Sprzedawcy tych sprzętów w ofercie mają często też bezprzewodowe głośniki JBL. "JBL, otwórz i uruchom!" – przytacza fragment ogłoszenia dziennikarz Vice'a. "Nie potrzeba klucza", "nasze urządzenie ma fajny styl i dyskretny wygląd" – zachwala sprzedawca "głośnika". W treści pojawia się nawet sugestia, że sprzęt świetnie działa w różnych modelach Toyoty i Lexusa. Skuszony tyloma zaletami dziennikarz działu technologicznego w serwisie Vice postanowił zamówić obydwa urządzenia i pokazać, jak działają.

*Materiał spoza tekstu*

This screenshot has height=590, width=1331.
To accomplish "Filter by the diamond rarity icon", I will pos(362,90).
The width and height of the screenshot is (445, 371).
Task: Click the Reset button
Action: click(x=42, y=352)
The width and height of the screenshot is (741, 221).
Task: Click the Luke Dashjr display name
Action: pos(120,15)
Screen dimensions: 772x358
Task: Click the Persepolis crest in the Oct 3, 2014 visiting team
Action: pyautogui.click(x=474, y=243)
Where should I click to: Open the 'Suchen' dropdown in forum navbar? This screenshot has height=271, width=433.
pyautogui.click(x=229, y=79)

Kradzież samochodu metodą "na Nokię" zajmuje niecałą minutę

Na filmie widzimy mężczyznę, który siada za kierownicą starszej generacji Toyoty RAV4 i próbuje kilka razy uruchomić ją przyciskiem. Nic z tego – auto nie odpala. Po chwili podłącza kabel USB do "Nokii 3310" (wygląd nie jest podejrzany, ale port USB w komórce z początku lat dwutysięcznych?), kilka razy naciska główny przycisk i na czarno-białym ekraniku pojawia się komunikat "Połącz. Pobierz dane". Potem znowu próbuje uruchomić samochód – tym razem już z sukcesem.

W identycznie łatwy sposób złodzieje włamują się do pojazdów. Jedyne, co muszą zrobić, żeby otworzyć drzwi bez kluczyka, to dostać się do wiązki za reflektorem, wetknąć w złącze samochodu dwa przewody ze wspomnianego urządzenia hakującego i... gotowe! Otworzenie auta jest równie proste, co późniejsze odpalenie silnika.

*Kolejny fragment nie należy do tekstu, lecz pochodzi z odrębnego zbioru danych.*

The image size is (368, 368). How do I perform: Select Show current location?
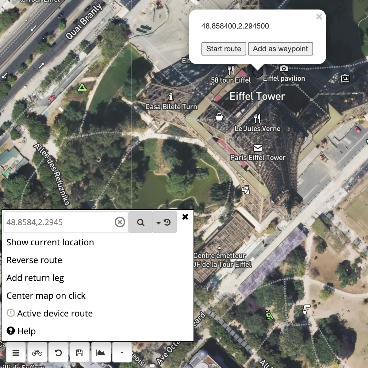[50, 242]
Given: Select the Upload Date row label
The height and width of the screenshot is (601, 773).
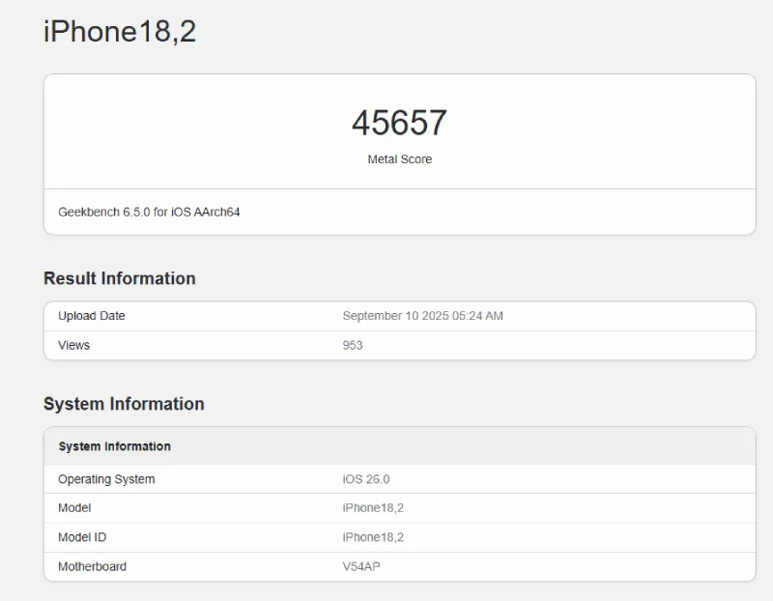Looking at the screenshot, I should (92, 316).
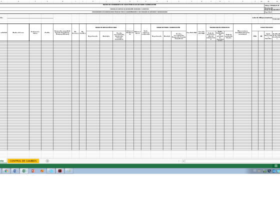The height and width of the screenshot is (210, 280).
Task: Open Google Chrome from the taskbar
Action: click(6, 171)
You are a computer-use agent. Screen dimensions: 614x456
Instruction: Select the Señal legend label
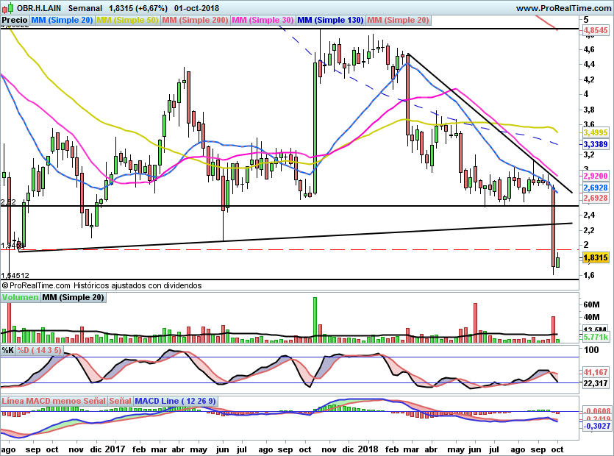(120, 401)
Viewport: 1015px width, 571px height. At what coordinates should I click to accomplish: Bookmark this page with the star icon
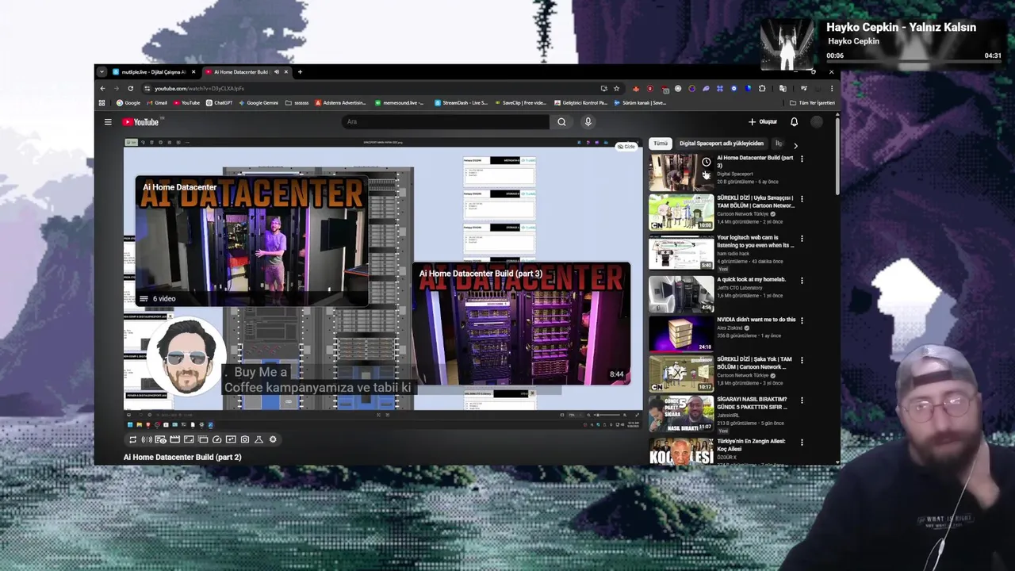[x=616, y=89]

Jak działa metoda "na Nokię" lub na "głośnik JBL"?

Urządzenia ukryte pod obudowami niebudzących podejrzeń i lubianych sprzętów elektronicznych oszukują samochodową magistralę CAN. W skrócie, bombardując ją serią komunikatów, w końcu przemycają sygnał "wykrytego" poprawnego kluczyka i przekazują go do sterowników centralnego zamka czy jednostki napędowej.

Urządzenie do kradzieży aut ukryte w obudowie podróbki Game Boya Foto: Auto Świat
Urządzenie do kradzieży aut ukryte w obudowie podróbki Game Boya

Opisaliśmy szczegółowo ten proceder (link powyżej), gdy na początku tego roku w internecie zaczęły pojawiać się zdjęcia Range Roverów z wywierconymi dziurami w klapie bagażnika. W ten mało subtelny sposób złodzieje w Wielkiej Brytanii dostawali się właśnie do magistrali CAN.

Dzięki rozmowom z fachowcami od zabezpieczeń odkryliśmy, że ta metoda to nic nowego w przestępczym światku. Niestety, nie ma prostego i taniego sposobu, by się przed nią zabezpieczyć.